1 medium head of cauliflower, broken into florets and chopped into ¼-inch bits
1 onion, cut into ¼ inch dice
1-2 cloves garlic, minced
1-2 cups coarse homemade bread crumbs (or use panko)-you want around at a 2:1 ratio of cauliflower to bread crumbs
2 cups milk or cream
2 extra-large eggs + 1 egg yolk (Optional. This is for a nice dense texture)
1 cup Gruyere or cheddar cheese, grated
4 tablespoons butter
Salt and pepper to taste
A pinch of Piment d’Espelette* or cayenne (optional)

 

METHOD:

Heat the oven to 325°F.

Butter an 8×11 inch Pyrex casserole dish or other equivalent oven proof dish.

Bring enough water to a boil that will hold all the cauliflower. Salt it well.

While the water comes to a boil, heat a large skillet over medium high. When hot, add the butter, and when it stops foaming, add the onions. Toss to coat and cook until softened.

When the onions are tender, add the cauliflower to the water and blanch just until no longer raw, about 3-5 minutes. Taste constantly. As soon as it starts to get tender, drain it and transfer to the pan with the onions. Toss to coat with butter and cook over medium-high heat to color and lightly crisp the cauliflower. Season with salt and pepper. Make a well in the center of the vegetables and add the garlic. Cook until fragrant, and toss to mix. Remove the pan from the heat and allow to cool somewhat.

Break the eggs and yolk into a large bowl, and whisk well. Add the milk or cream and whisk to amalgamate. Try not to get the custard too frothy. Season with salt and pepper and add the chili if you are using.

When the vegetables are no longer hot enough to melt cheese, add the bread crumbs to the vegetables and mix really well. Add the cheese and gently fold it in.

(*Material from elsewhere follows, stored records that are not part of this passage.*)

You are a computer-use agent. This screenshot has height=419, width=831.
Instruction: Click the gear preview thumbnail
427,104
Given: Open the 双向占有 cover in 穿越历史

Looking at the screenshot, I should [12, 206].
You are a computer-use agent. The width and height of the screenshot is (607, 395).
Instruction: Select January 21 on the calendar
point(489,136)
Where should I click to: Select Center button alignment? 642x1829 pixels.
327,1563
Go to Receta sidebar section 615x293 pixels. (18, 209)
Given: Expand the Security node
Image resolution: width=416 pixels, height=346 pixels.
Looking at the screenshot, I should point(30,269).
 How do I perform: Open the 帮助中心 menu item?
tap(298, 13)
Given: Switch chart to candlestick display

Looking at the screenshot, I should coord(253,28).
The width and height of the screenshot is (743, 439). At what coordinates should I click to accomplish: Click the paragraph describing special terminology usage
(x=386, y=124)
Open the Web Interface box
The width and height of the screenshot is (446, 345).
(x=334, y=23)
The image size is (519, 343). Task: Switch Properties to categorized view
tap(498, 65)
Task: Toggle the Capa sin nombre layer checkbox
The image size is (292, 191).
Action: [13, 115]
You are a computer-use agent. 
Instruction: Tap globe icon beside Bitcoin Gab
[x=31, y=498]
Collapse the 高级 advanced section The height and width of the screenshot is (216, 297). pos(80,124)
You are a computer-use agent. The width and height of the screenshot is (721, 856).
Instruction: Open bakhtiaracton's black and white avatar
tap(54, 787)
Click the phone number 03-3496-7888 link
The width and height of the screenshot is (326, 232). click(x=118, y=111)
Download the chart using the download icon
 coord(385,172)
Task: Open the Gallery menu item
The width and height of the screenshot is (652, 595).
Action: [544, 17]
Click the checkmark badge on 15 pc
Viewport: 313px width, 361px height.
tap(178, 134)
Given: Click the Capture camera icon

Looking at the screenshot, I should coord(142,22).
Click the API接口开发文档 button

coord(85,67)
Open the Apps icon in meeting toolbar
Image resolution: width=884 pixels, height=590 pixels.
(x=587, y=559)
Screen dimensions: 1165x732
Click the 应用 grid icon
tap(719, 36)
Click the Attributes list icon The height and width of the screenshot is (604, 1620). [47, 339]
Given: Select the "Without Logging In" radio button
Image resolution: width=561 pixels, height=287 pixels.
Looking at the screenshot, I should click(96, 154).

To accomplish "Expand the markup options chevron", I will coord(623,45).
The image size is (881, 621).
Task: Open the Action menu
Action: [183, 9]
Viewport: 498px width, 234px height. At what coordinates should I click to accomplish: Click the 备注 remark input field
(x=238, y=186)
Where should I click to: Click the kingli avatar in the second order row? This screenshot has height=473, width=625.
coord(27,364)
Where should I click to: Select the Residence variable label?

Place the baking dish on a rimmed sheet pan. (You don’t have to. I do this in case the custard spills. It keeps things cleaner.) Add the vegetables/bread crumbs/cheese to the buttered dish and tap it gently on the counter to settle the contents. Level it with a spatula if need be. Carefully pour the custard into the dish, allowing it to spread out. There should be just enough custard to come to the top of the vegetables. If not, break another egg and whisk a cup of milk into it to mix, then pour in. The custard should be even with or just over the vegetables.

Cover with foil and bake in the center of the oven for 30 minutes. Remove the foil and check the pudding. The dish should be set in the center when you give the dish a little shake. If it seems quite liquid still, recover and cook another 10 minutes. Check again. The custard should be set. Remove the foil and cook for 10-15 minutes more to brown the surface of the pudding and thoroughly set custard.

Remove form the oven and allow to cool 5-10 minutes so the dish sets up.

Serve hot.

 

Chef’s Notes:

*Piment d’Espellete is a Basque chili powder used in French cuisine to give a very mild heat to a dish and provide a fruity flavor as well. Cayenne will do but is hotter. Tabasco sauce would work, and the vinegary tang would be a nice foil for the unabashed richness of this dish.